>>>>>

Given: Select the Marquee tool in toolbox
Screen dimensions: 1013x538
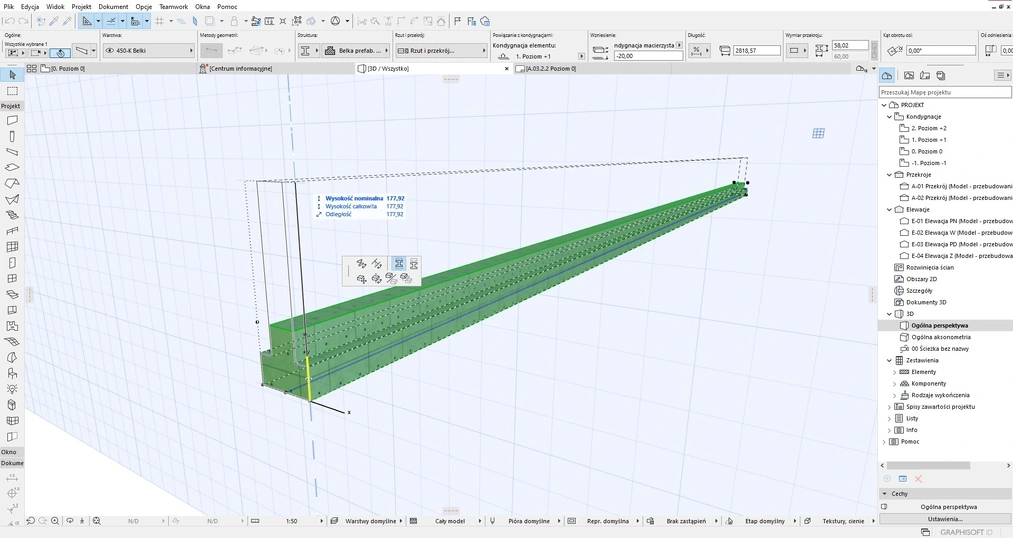Looking at the screenshot, I should click(12, 91).
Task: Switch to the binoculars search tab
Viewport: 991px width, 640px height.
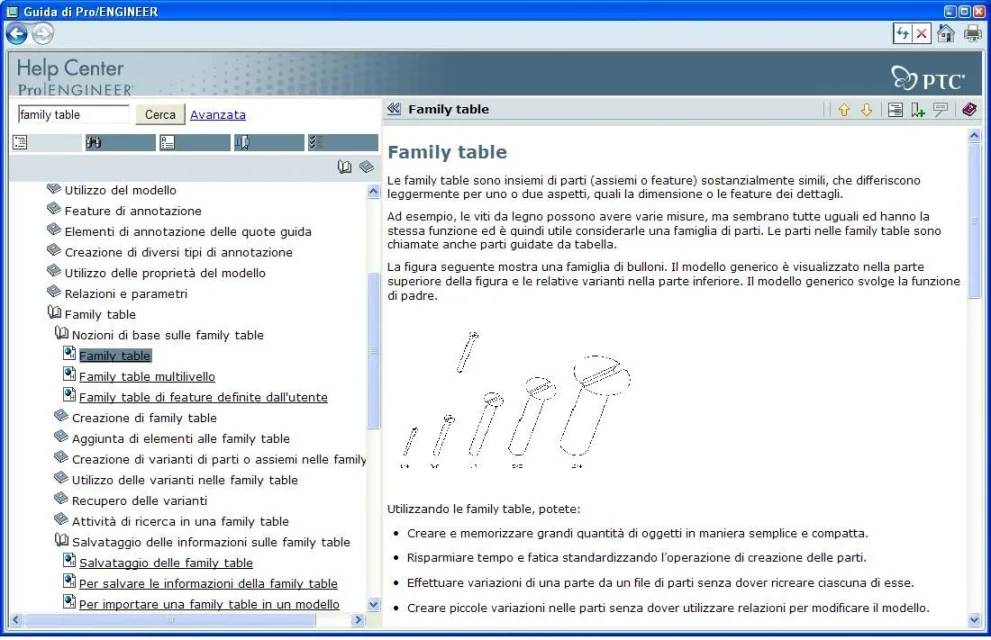Action: [95, 143]
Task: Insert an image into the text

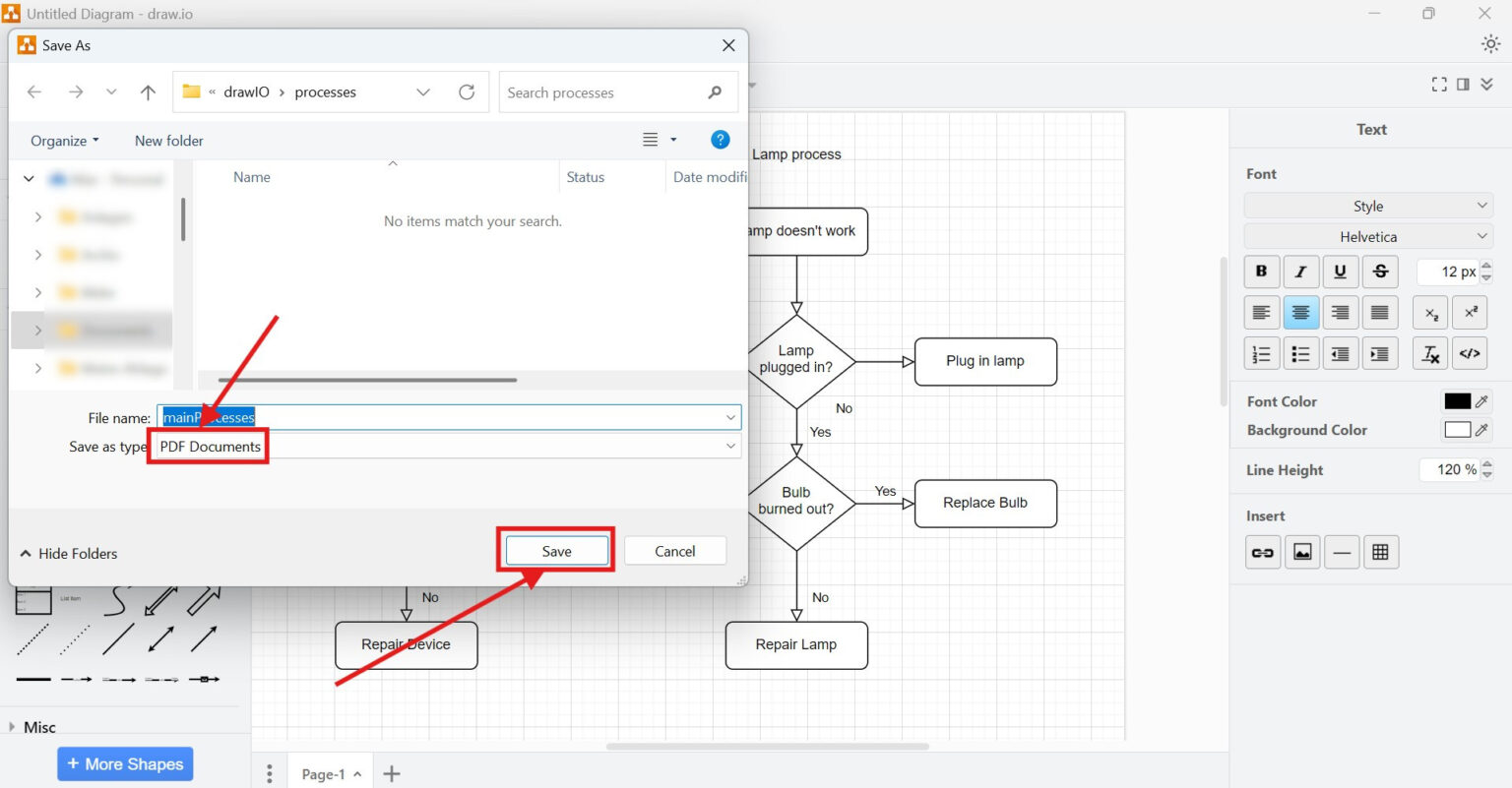Action: (1301, 552)
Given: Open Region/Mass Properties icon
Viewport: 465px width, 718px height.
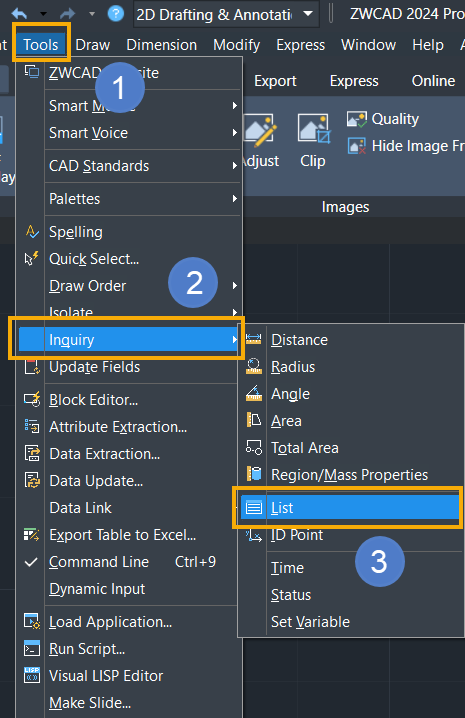Looking at the screenshot, I should pos(253,474).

<<<<<

Exercise goal:
Give the material again exactly as it is, but keep the pictures out.

Exercise solution:
Given: Select the Marquee tool in toolbox
Screen dimensions: 1013x538
Looking at the screenshot, I should click(12, 91).
Task: Switch to the binoculars search tab
Viewport: 991px width, 640px height.
Action: [95, 143]
Task: Insert an image into the text

Action: (1301, 552)
Given: Open Region/Mass Properties icon
Viewport: 465px width, 718px height.
Looking at the screenshot, I should pos(253,474).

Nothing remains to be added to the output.